**EXERCISE OBJECTIVE**
Scan the data for "computer" and copy each matching line.

[Collected data entries]
○ ○ ○
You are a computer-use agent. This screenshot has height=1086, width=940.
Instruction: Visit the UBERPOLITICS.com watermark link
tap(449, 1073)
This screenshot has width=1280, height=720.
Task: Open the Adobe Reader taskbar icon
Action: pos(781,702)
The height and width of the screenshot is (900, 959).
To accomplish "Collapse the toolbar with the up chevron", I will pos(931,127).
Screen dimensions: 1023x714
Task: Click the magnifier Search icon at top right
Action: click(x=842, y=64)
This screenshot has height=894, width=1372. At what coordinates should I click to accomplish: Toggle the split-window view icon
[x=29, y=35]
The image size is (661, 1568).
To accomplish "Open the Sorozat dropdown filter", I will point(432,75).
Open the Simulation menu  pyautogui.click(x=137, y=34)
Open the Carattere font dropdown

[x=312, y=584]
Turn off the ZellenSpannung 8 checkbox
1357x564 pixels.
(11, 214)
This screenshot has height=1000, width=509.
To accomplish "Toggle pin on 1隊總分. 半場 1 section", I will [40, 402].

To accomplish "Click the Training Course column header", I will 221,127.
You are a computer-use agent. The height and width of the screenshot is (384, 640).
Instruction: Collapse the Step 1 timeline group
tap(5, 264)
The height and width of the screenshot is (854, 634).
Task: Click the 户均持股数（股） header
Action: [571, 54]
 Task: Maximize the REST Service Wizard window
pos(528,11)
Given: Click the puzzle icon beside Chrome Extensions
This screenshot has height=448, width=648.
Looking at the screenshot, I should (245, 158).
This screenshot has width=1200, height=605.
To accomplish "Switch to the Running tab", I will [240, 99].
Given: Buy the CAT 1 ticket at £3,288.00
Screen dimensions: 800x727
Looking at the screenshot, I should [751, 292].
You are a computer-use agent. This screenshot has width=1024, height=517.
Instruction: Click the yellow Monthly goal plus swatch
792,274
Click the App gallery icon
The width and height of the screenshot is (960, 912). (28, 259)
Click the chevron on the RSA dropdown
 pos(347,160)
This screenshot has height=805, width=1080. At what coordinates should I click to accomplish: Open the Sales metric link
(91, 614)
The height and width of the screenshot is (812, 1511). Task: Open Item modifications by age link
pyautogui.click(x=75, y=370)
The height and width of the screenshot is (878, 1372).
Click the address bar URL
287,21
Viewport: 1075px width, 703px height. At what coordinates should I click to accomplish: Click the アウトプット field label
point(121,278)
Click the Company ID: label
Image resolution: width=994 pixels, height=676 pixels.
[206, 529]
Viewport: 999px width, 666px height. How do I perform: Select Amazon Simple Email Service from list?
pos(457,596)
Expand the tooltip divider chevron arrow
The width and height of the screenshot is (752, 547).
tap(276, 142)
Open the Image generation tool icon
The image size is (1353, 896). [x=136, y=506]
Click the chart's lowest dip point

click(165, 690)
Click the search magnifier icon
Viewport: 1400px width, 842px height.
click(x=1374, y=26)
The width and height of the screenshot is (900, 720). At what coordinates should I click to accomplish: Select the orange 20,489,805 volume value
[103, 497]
○ ○ ○
**ANSWER AREA**
You are a computer-use agent. This screenshot has height=1086, width=940.
You are a computer-use agent. The height and width of the screenshot is (384, 640).
You are a computer-use agent. This screenshot has width=1024, height=517.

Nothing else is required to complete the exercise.